North Robinson is a village in Crawford County, Ohio, United States. The population was 219 at the 2020 census.

==History==
North Robinson was laid out in 1861. It was named for the Robinson family of pioneer settlers.

On September 4, 2017, a tornado struck the northern part of the village, resulting in significant damage.

==Geography==

According to the United States Census Bureau, the village has a total area of 0.10 sqmi, all land.

==Demographics==

Historical population
| Census | Pop. | Note | %± |
| 1880 | 182 |  | — |
| 1890 | 257 |  | 41.2% |
| 1900 | 200 |  | −22.2% |
| 1910 | 155 |  | −22.5% |
| 1920 | 159 |  | 2.6% |
| 1930 | 185 |  | 16.4% |
| 1940 | 195 |  | 5.4% |
| 1950 | 252 |  | 29.2% |
| 1960 | 289 |  | 14.7% |
| 1970 | 277 |  | −4.2% |
| 1980 | 302 |  | 9.0% |
| 1990 | 216 |  | −28.5% |
| 2000 | 211 |  | −2.3% |
| 2010 | 205 |  | −2.8% |
| 2020 | 219 |  | 6.8% |
U.S. Decennial Census

===2010 census===
As of the census of 2010, there were 205 people, 82 households, and 64 families living in the village. The population density was 2050.0 PD/sqmi. There were 90 housing units at an average density of 900.0 /sqmi. The racial makeup of the village was 97.6% White, 0.5% Asian, and 2.0% from two or more races. Hispanic or Latino of any race were 2.9% of the population.

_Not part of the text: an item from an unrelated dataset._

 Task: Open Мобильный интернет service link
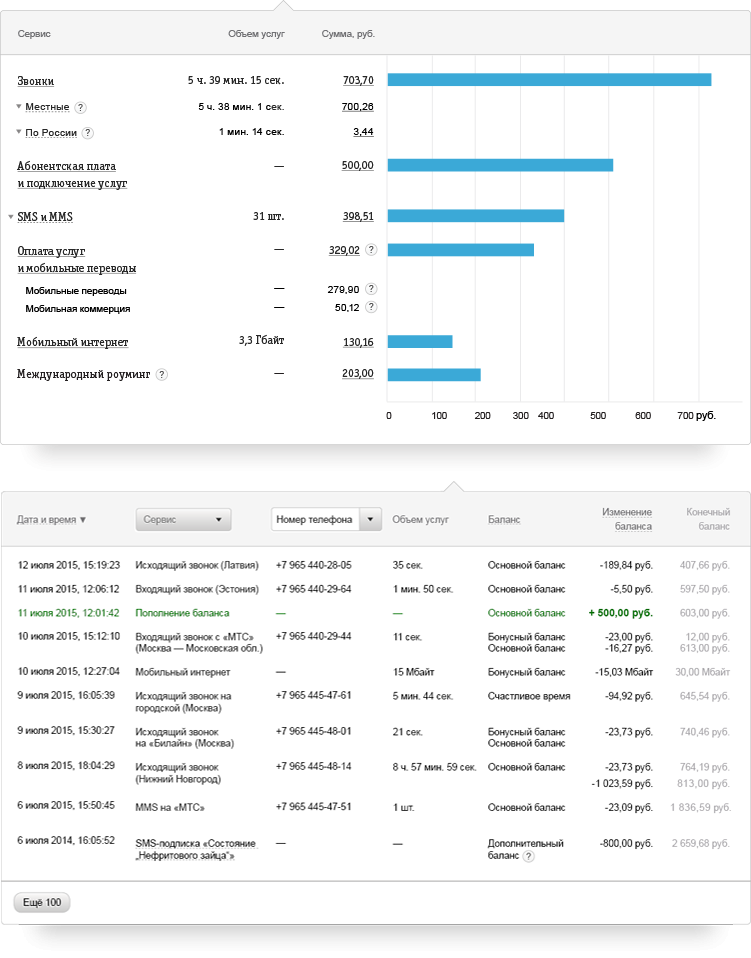pos(72,342)
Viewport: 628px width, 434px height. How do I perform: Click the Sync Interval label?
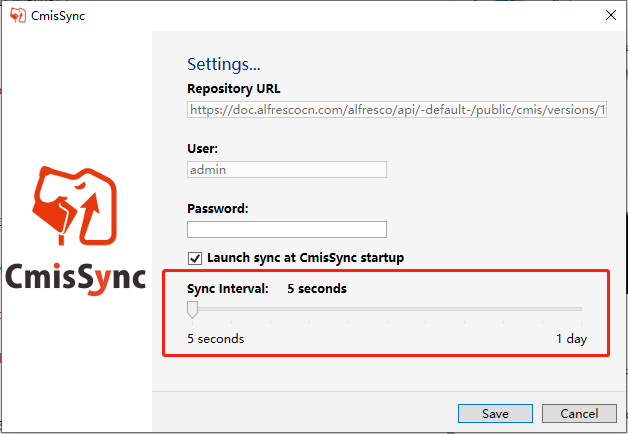tap(228, 289)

There were 82 households, of which 31.7% had children under the age of 18 living with them, 59.8% were married couples living together, 11.0% had a female householder with no husband present, 7.3% had a male householder with no wife present, and 22.0% were non-families. 19.5% of all households were made up of individuals, and 9.8% had someone living alone who was 65 years of age or older. The average household size was 2.50 and the average family size was 2.77.

The median age in the village was 41.8 years. 24.4% of residents were under the age of 18; 4.9% were between the ages of 18 and 24; 26.9% were from 25 to 44; 28.3% were from 45 to 64; and 15.6% were 65 years of age or older. The gender makeup of the village was 50.7% male and 49.3% female.

===2000 census===
As of the census of 2000, there were 211 people, 82 households, and 61 families living in the village. The population density was 2,153.3 PD/sqmi. There were 88 housing units at an average density of 898.1 /sqmi. The racial makeup of the village was 99.05% White, 0.47% Pacific Islander, 0.47% from other races.

There were 82 households, out of which 31.7% had children under the age of 18 living with them, 67.1% were married couples living together, 3.7% had a female householder with no husband present, and 25.6% were non-families. 22.0% of all households were made up of individuals, and 12.2% had someone living alone who was 65 years of age or older. The average household size was 2.57 and the average family size was 3.03.

In the village, the population was spread out, with 23.2% under the age of 18, 8.1% from 18 to 24, 25.1% from 25 to 44, 31.8% from 45 to 64, and 11.8% who were 65 years of age or older. The median age was 42 years. For every 100 females there were 90.1 males. For every 100 females age 18 and over, there were 90.6 males.

The median income for a household in the village was $30,625, and the median income for a family was $38,750. Males had a median income of $27,250 versus $21,250 for females. The per capita income for the village was $13,110. About 7.2% of families and 8.9% of the population were below the poverty line, including 12.9% of those under the age of eighteen and none of those 65 or over.